E aí se entra em uma espiral de descrédito perigosa para a regulação frouxa do mercado financeiro internacional.
O comércio de alta frequência - 1
Lembra Craig que a baixa taxa de juros nos EUA, inferior à taxa de inflação, significa perdas para poupadores e fundos de pensão. Mais cedo ou mais tarde haverá aumentos, derrubando o preço dos títulos públicos, impondo perdas de capital a seus portadores. Parte dessa liquidez vai para o mercado de ações, que continua altamente volátil. Com as transações eletrônicas, criou-se o chamado comércio de alta frequência.
O mercado de alta frequência - 2
Nesse mercado, as transações obedecem a modelos matemáticos que tomam decisões, valendo-se de brechas de arbitragem. Fundos de investimento entram em uma corrida louca, obtendo ganhos de frações de centavos, fechando posição ao final de cada dia, em uma ciranda infernal. Com isso, deixa-se o investidor tradicional inseguro tanto em relação ao mercado de títulos quanto o de ações. Essa instabilidade ameaça diretamente o dólar como moeda referencial.

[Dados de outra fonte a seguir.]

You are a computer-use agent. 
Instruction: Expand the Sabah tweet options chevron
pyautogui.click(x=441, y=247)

O mercado de alta frequência – 3
Remunerando abaixo da inflação, os títulos do Tesouro não afetam os grandes bancos norte-americanos, diz Craig. Eles tomam dinheiro a custo zero do Tesouro e aplicam a taxas baixas nos títulos públicos. A cada queda da prime, sobem os preços dos títulos permitindo grandes ganhos através de operações de vendas de swaps de taxas de juros. O problema é a instabilidade que gera nos tomadores finais.

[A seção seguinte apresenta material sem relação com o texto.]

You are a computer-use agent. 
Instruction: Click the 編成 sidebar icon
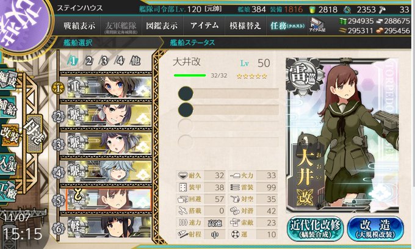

A disfunção do sistema - 1
Não há como manter essa situação por tempo indeterminado. Gradativamente, os BRICS (Brasil, Rússia, Índia, China e África do Sul) passarão a trabalhar com moedas próprias nas transações comerciais, deixando o dólar de lado. E não se afasta a possibilidade da criação de um banco central único entre esses países. O problema maior ocorrerá se os fundos soberanos passarem a abrir mão do dólar e dos títulos do Tesouro.
A disfunção do sistema – 2
Com o escândalo da libor, fica sob desconfiança todo o sistema de coordenação de taxas de juros internacionais. A era da auto-regulação, inaugurada por Reagan e Tachter. Na primeira grande crise, de 2008, o modelo esgotou-se mas continuou politicamente influente, exercendo poder de mando sobre diversas economias nacionais, como a Grécia, Itália e Espanha. Mas continuou disfuncional e corrosivo.
A disfunção do sistema - 3
Países inteiros esfrangalharam suas contas para bancar as imprudências do setor financeiro. A velha ordem ruiu, ainda não há outra no seu lugar. E aproveitam-se os últimos estertores para novas mordidas. Até o mais sólido dos bancos de investimento norte-americano, o JP Morgan, responsável pela salvação do sistema financeiro global na crise de 1929, perdeu suas defesas e mergulhou nesse mundo de lambança.